Mais l’enfant ne fit pas de vieux jours chez eux. Il mourut avant la fin de l’année. On disait un peu partout que c’était la faute des parents nourriciers, car l’enfant était grand et fort avant de venir chez eux. On n’entendait point par là qu’ils l’eussent tué, mais plutôt qu’ils s’étaient chargés d’une chose dont ils n’étaient pas capables. Ils n’avaient point eu assez d’amour pour entourer le petit des soins nécessaires. Habitués à ne penser qu’à eux-mêmes et à leurs intérêts, ils ne s’étaient pas donné le loisir de le choyer. Le jour, ils allaient ensemble au travail, et la nuit ils voulaient leur sommeil tranquille. L’enfant buvait trop de ce lait qu’ils aimaient à boire eux-mêmes. Cependant ils n’étaient aucunement conscients de l’avoir mal soigné. Ils croyaient être aussi tendres pour lui que le sont en général des parents adoptifs.

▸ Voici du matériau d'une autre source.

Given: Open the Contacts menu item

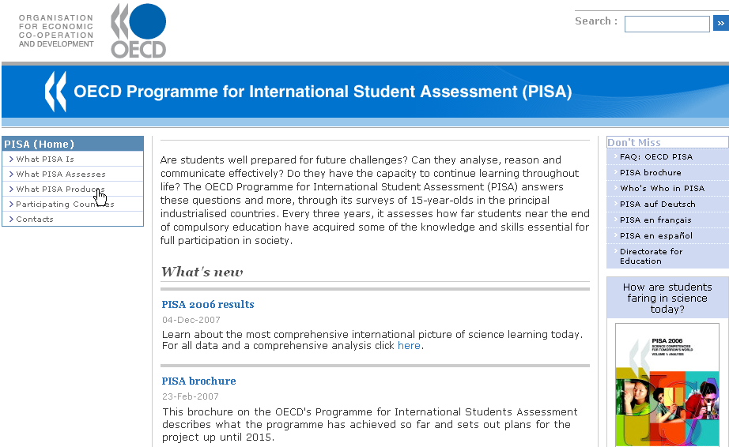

Le nourrisson leur avait été à charge. Ils ne le regrettèrent point lorsqu’il mourut.

Les femmes ont ordinairement grand plaisir à s’occuper des enfants : mais Yofrid avait un mari pour qui elle avait conçu tous les soucis d’une mère : elle ne souhaitait point d’autre enfant. D’habitude il est doux aux femmes de suivre le rapide développement des petits ; mais la joie de Yofrid était de voir Toenne progresser en force, en intelligence, en orgueil viril, de la voir ranger et parer la maisonnette, et faire prospérer les troupeaux et avancer le défrichement qu’ils avaient commencé dans la lande.

Yofrid se rendit chez le paysan afin de lui annoncer la mort de l’enfant.

Lorsqu’il apprit cette nouvelle :

– Ah, dit-il, il m’est arrivé la même chose qu’à celui qui met des édredons si mous dans son lit qu’il s’y enfonce jusqu’à coucher sur le bois dur. J’ai voulu trop bien faire pour mon fils et voilà qu’il est mort !

Il était fort affligé.

À ces mots Yofrid éclata en pleurs.

– Je voudrais que tu ne nous eusses jamais confié ton fils ! s’écria-t-elle. Nous étions trop pauvres. Il n’a pas été assez bien chez nous.

– Ce n’est pas cela que j’ai voulu dire. répondit le père. Je crois plutôt que vous avez trop dorloté l’enfant. Cependant je n’accuse personne. Dieu seul décide de la mort et de la vie. J’ai l’intention de célébrer les obsèques de mon fils unique comme s’il avait été grand. Je vous invite, toi et Toenne. Vous comprendrez ainsi que je n’ai point de rancune contre vous.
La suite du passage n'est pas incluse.